* **Exercise**: For the data below, give again exactly the lines from the one containing "Given: Check the checkbox for スタッフ紹介 row" through the one containing "Screen dimensions: 1456x819", both ends included, and no others.

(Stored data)
▬▬▬

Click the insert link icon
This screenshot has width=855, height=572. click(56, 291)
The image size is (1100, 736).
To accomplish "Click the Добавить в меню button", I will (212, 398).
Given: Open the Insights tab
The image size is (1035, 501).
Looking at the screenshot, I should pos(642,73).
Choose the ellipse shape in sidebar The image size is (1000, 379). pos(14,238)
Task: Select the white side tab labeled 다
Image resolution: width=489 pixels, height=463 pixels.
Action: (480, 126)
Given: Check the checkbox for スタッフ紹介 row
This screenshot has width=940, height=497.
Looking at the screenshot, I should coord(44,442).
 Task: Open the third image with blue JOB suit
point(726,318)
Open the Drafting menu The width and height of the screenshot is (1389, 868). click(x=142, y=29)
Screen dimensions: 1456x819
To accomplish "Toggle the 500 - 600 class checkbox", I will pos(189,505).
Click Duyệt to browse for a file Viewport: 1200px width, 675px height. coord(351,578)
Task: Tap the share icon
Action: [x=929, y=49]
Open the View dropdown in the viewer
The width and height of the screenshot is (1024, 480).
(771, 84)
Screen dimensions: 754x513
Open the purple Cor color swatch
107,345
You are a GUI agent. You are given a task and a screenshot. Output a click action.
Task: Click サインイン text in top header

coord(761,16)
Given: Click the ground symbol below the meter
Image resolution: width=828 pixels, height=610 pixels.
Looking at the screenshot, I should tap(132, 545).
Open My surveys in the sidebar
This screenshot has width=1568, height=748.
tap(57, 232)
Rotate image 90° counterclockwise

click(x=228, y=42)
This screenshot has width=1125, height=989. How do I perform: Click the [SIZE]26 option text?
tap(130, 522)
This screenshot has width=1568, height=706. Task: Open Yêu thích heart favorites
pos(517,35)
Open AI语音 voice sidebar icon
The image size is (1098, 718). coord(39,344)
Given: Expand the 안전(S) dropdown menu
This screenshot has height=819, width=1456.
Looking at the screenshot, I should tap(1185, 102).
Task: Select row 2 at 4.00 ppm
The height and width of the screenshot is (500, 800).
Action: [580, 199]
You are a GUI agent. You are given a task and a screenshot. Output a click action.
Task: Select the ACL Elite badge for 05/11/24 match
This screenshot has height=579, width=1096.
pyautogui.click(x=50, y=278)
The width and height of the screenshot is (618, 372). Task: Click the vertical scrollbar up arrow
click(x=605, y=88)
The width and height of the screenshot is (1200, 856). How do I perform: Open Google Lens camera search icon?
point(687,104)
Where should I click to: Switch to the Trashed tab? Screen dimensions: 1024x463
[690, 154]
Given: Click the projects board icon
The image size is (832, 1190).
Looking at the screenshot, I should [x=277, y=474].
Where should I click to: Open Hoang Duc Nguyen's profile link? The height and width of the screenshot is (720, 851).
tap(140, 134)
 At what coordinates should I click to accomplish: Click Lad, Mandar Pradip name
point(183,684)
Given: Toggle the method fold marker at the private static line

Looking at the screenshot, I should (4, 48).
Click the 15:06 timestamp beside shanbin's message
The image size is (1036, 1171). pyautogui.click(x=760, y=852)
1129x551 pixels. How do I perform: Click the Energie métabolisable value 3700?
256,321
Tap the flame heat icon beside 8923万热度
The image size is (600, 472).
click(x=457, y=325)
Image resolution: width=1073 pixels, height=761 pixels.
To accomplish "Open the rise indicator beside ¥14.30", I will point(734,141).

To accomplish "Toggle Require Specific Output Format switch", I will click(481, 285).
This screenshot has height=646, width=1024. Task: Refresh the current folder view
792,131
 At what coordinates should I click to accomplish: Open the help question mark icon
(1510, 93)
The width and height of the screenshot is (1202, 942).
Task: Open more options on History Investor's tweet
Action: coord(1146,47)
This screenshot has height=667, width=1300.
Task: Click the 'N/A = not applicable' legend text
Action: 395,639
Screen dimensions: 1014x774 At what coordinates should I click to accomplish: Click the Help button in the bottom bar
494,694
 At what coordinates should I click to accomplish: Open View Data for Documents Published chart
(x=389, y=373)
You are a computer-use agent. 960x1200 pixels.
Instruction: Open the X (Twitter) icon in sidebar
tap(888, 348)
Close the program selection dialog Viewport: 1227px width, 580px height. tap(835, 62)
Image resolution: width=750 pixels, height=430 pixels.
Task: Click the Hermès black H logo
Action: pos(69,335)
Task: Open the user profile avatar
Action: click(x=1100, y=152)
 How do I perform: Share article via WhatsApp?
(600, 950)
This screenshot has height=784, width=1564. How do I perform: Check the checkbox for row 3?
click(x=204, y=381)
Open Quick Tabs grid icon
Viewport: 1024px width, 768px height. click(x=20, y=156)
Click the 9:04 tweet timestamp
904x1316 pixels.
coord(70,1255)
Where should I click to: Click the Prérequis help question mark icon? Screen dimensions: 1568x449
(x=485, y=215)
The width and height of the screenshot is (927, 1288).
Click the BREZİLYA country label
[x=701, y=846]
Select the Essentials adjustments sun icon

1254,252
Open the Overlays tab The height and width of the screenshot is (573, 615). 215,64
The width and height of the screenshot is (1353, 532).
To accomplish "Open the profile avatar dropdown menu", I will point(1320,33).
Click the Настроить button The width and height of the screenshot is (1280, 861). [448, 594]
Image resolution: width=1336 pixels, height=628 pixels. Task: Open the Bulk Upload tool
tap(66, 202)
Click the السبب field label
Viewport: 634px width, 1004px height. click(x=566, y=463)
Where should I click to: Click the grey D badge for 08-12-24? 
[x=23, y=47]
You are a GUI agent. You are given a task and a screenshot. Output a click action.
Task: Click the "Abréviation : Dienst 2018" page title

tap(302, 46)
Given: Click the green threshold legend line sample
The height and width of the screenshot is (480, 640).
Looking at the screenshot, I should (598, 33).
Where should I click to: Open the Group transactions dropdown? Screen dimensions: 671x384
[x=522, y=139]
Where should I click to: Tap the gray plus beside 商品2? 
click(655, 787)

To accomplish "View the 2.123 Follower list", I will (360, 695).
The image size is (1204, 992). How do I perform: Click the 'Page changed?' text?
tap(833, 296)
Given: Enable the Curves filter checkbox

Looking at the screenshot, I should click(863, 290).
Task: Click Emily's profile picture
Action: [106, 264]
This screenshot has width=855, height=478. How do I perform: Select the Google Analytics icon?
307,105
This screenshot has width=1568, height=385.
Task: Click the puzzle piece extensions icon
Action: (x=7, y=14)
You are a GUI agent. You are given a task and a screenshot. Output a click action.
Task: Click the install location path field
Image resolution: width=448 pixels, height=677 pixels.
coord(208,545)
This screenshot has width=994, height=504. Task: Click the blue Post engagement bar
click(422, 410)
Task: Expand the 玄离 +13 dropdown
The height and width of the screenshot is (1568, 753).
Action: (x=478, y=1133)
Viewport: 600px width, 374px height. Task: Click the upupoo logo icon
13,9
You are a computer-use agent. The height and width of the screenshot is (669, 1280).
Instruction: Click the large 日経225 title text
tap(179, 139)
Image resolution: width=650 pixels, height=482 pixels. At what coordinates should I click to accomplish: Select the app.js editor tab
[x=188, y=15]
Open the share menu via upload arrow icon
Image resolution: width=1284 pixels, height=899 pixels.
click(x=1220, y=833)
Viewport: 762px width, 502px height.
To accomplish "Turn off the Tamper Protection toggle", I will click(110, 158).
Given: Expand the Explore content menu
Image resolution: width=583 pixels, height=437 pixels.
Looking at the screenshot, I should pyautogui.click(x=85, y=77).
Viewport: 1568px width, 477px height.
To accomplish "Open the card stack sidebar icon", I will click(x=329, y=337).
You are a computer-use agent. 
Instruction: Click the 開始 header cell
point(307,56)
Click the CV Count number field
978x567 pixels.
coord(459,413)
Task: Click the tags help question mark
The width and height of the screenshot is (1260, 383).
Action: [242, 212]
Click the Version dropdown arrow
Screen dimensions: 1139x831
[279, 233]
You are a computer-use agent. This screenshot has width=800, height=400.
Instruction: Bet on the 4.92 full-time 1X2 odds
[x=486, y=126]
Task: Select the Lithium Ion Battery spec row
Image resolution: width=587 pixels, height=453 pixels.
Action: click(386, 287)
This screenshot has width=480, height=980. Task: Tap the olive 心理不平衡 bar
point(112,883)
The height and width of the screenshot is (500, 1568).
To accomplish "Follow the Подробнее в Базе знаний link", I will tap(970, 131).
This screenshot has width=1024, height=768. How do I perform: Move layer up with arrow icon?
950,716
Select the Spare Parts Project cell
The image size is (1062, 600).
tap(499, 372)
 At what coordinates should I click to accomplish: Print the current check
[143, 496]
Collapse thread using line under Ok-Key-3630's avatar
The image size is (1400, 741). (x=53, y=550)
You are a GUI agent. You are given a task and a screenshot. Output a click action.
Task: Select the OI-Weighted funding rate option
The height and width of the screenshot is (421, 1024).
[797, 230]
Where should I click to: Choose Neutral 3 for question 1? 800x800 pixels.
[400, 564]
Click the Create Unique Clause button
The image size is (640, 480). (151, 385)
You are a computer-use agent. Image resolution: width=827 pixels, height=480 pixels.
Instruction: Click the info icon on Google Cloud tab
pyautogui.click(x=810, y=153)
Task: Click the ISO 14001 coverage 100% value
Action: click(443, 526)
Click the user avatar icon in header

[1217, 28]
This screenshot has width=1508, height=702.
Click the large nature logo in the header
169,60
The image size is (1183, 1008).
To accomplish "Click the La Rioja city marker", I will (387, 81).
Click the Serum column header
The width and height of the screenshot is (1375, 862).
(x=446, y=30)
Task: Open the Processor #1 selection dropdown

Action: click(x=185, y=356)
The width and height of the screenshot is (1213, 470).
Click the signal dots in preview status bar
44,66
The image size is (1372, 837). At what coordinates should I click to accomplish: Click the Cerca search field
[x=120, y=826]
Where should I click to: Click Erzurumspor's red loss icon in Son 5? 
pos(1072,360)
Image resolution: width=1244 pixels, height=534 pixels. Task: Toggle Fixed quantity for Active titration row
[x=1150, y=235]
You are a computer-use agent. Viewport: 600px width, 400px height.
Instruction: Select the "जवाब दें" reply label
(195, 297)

▬▬▬

* **Result for this task**:
Given: Check the checkbox for スタッフ紹介 row
This screenshot has width=940, height=497.
Looking at the screenshot, I should coord(44,442).
 Task: Open the third image with blue JOB suit
point(726,318)
Open the Drafting menu The width and height of the screenshot is (1389, 868). click(x=142, y=29)
Screen dimensions: 1456x819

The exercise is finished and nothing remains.